Gauss Malware: What You Need to Know
Another day, another scary computer virus tearing through the Middle East. The latest piece of malware is called Gauss, and it's designed to steal bank account credentials while gathering as much information about the infected machines as possible.
Should the new Gauss malware be of concern to the average PC user? Probably not, but it never hurts to bone up on the basics anyway:
What's unique about Gauss?
Gauss is cut from the same cloth as the Flame malware that spread through Iran and the Middle East earlier this year, and is reminiscent of the infamous Stuxnet worm. But unlike those instruments of cyber-warfare, Gauss' main purpose is to target banking information from Lebanese banks as well as Citibank and PayPal, according to Kaspersky. The purpose of this targeting is likely espionage, rather than theft.
Which operating systems does Gauss infect?
Gauss primarily infects 32-bit versions of Windows, though a separate spy module for USB drives can collect information from 64-bit systems. Infections are mainly split between Windows 7 and Windows XP, although some of the Gauss modules don't work against Windows 7 Service Pack 1. Mac and Linux machines appear to be safe.
Who's getting infected?
Almost all known incidents have taken place in the Middle East, with 1,660 infections in Lebanon, 483 in Israel, and 261 in Palestinian territory. Although 43 incidents were reported in the United States, Kaspersky suspects that those computers were actually located in the Middle East, and merely using VPNs or anonymity networks. Kaspersky tracked 2,500 infections, but that only covers users of Kaspersky's antivirus products--the real number of infections is certainly higher.
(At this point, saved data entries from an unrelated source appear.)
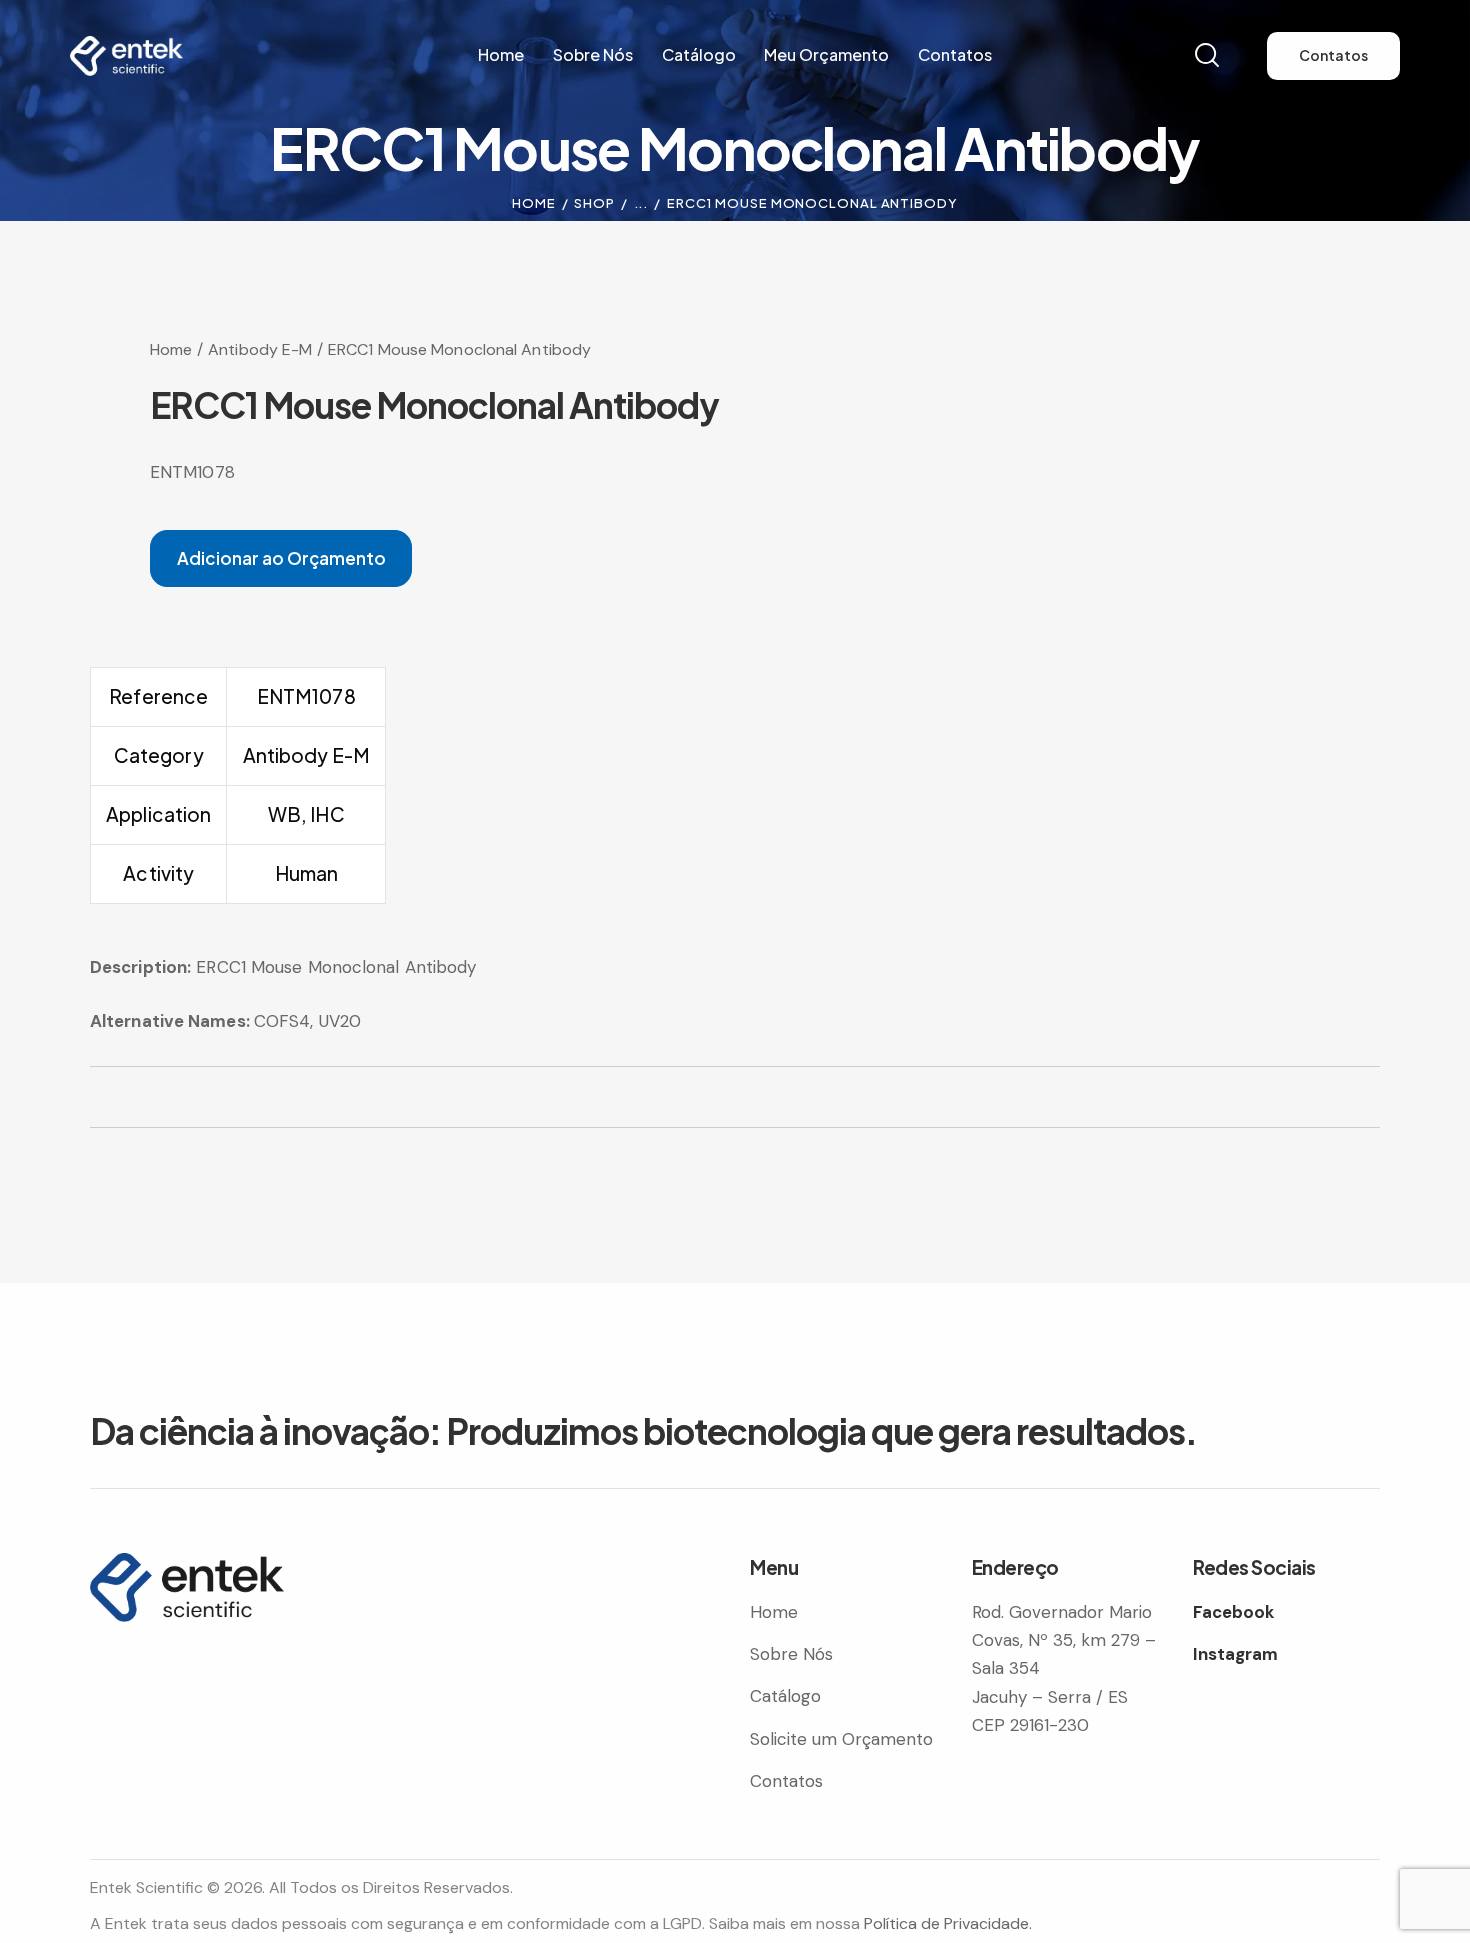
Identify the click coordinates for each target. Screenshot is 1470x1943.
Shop (594, 203)
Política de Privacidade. (948, 1923)
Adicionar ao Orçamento (281, 558)
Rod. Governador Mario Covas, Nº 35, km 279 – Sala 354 (1064, 1640)
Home (534, 203)
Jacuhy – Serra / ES (1050, 1697)
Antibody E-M (260, 349)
When did Gauss operate, and is it still active?
Kaspersky says the first known infections began in September or October of last year, but went offline in July 2012.
What's the danger to average users?
Not much. Gauss attacks were targeted toward one region of the world, and mostly in one country. The number of targeted attacks were high for such a small area, Kaspersky says, but it doesn't look like the malware was allowed to spread.
Any way to find out if you're infected?
Fortunately, Gauss left a calling card: Infected computers received a custom font called “Palida Narrow,” so testing for infection is as simple as finding the font. You can also check over the Web through Kaspersky's Website.